Country Living – Riding roughshod over Rodney

Is it just me or do others get the feeling Auckland Council is making voodoo dolls of Northern Rodney and sticking the pins right in? It’s certainly going to become very expensive to live in our neck of the woods. Tax upon tax upon tax. I had to laugh when the Mayor came out in a Herald editorial recently doing the big “sell” for the fuel tax. He claimed that the tax for all Aucklanders was “fair” because basically the citizens that used the most fuel were generally using the most infrastructure! So sorry Your Excellency, but your argument has got more holes in it than one of my lace tablecloths. And here’s why: the average Aucklander travels around 9000km per year to carry out their basic day-to-day life. Someone like me, on the other hand, travels around 50,000km per year. Goodness me, even with a set of glasses on, I can’t see a lot of infrastructure around here.

Would the Mayor and our elected representatives care to explain this flawed rational to all the low income families who have been shoved out of the city due to housing affordability, and why it is they see fit to punish these people with the bulk of the fuel tax burden, along with a toll, when they have zilch other options other than to drive? And just when mum and dad thought they could still scrape together a few little luxuries for the kiddies in the shopping trolley – boom! – in comes central government to rip it out with their greedy little fuel tax.

Figures obtained by Councillor Sayers last year revealed that the lion’s share of rates in Rodney were being paid by the rural communities. These are the communities with the least and also the ones who have suffered through decades of targeted rates that never hit the target. So why are some members of the Local Board puffing their chests out like roosters and demanding we have another targeted rate?
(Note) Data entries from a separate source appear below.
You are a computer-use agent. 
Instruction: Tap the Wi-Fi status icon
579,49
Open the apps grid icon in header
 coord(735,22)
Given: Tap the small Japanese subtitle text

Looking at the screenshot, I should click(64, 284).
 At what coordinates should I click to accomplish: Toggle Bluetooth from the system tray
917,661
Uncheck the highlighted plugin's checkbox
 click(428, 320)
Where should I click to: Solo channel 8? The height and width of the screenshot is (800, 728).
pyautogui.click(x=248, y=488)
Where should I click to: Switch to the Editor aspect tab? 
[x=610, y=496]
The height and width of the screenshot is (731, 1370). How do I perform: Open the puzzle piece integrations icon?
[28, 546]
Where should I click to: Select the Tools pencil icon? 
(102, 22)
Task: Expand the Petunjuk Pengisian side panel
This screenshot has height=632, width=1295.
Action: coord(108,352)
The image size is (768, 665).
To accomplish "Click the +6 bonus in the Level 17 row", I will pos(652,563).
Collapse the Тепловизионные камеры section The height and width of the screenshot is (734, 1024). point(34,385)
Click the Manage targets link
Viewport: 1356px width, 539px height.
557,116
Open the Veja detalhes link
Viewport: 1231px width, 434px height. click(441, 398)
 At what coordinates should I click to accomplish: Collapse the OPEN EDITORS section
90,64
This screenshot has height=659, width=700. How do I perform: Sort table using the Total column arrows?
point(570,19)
Listen here you big bullies, the mandate at the last election was for Council  in-house cost savings, so may I suggest that instead of taking the cheats way out and taxing the guts out of your hard-working citizens, perhaps you could put the “screws” on Auckland Council to tighten its own family belt. Trust me, fancy statues on the waterfront don’t put food on people’s plates or seal roads. Targeted rates are like Band Aids on infectious diseases, put there only to appease the patient. The disease always spreads and a cure is never found.

This is 2018, and there are no longer any justifiable grounds to kick minority groups to the kerb or place greedy wants in front of basic needs. Through waste and mismanagement, local government politics now firmly sits on the dinner plates of every working-class family.

As a writer, I am starting to hear unprecedented levels of community opinion on local government policies, and only a foolish politician would not recognise that it is us who hold the balance of power and the cheque book from which their wages are paid.